Una vez definidos los territorios de montaña por las comunidades autónomas, el Ministerio tenía que aprobar las declaraciones de zonas de agricultura de montaña, para que después las asociaciones elaboraran los llamados programas de ordenación y promoción de recursos agrarios de montaña. Era prácticamente el año 1990 y coincidía que, como miembro de la UE, la PAC había comenzado a aplicarse en el Estado español, y justo en ese mismo año, empezaba a discutirse el concepto de desarrollo rural. Dos años después, se activó la iniciativa comunitaria LEADER I.
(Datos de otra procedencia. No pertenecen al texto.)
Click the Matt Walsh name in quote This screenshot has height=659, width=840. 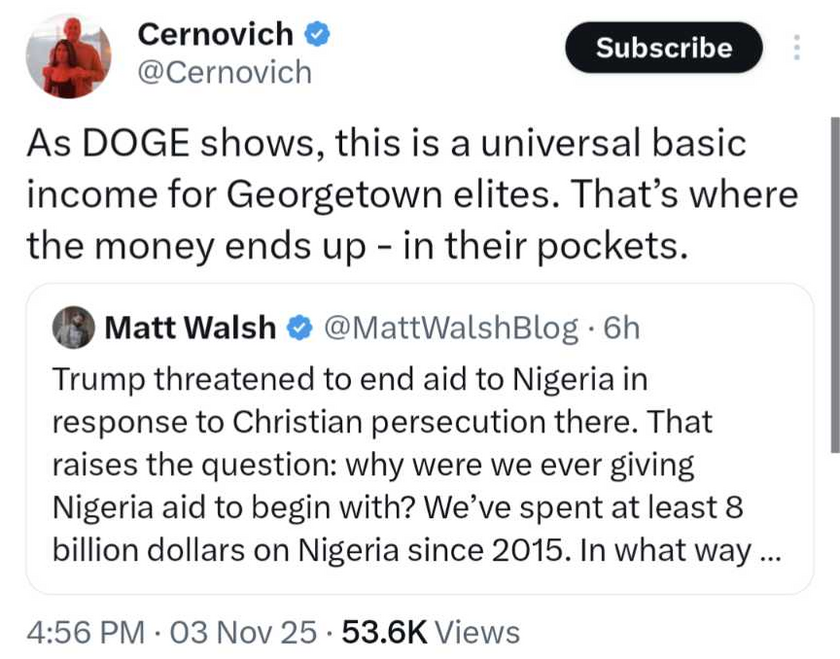(190, 328)
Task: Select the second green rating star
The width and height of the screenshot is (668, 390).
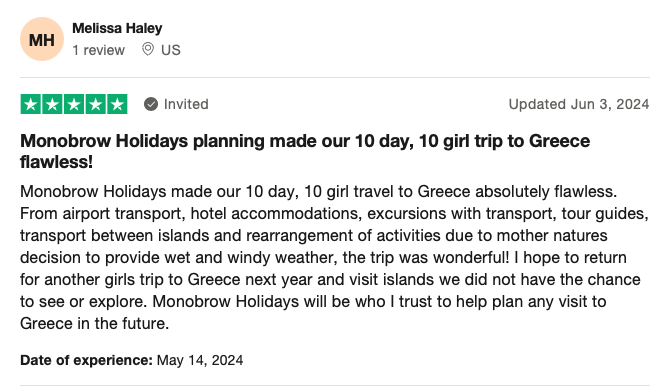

En Castilla y León y en otras comunidades, se llegaron a organizar varias reuniones entre las asociaciones de agricultura de montaña y cada una elaboró su plan de ordenación con muchísima ilusión y esfuerzo, pero, poco a poco, acabaron por desactivarse. En unos casos, el abandono de la propia administración hizo que las asociaciones murieran y, en otros, muchas desaparecieron porque las personas que las constituyeron pensaron únicamente en las ayudas y los beneficios fiscales y no en el trabajo de promoción que debía hacerse. Sin embargo, muchas de las que continuaron trabajando, fueron las que luego asumieron los primeros programas LEADER. Una de ellas, ASAM (Asociación Salmantina de Agricultura de Montaña), en la comarca de la Sierra de Francia, ha cumplido ya 31 años de trayectoria. Se ha reinventado muchas veces buscando siempre la manera de traducir su visión del mundo rural y de su territorio en acciones concretas que sirvan a la gente. Ángel de Prado, con ironía, me dice: «Lo único que conseguimos con la Ley de Agricultura de Montaña fue una subvención de 400.000 pesetas y un ordenador casi catatónico, que utilizamos los días 24 y 25 de junio de 1992 para redactar y mandar, deprisa y corriendo, el proyecto de lo que fue LEADER I».
Como en tantas otras ocasiones, se demuestra que somos únicos para hacer leyes fantásticas que no hay manera de ejecutar.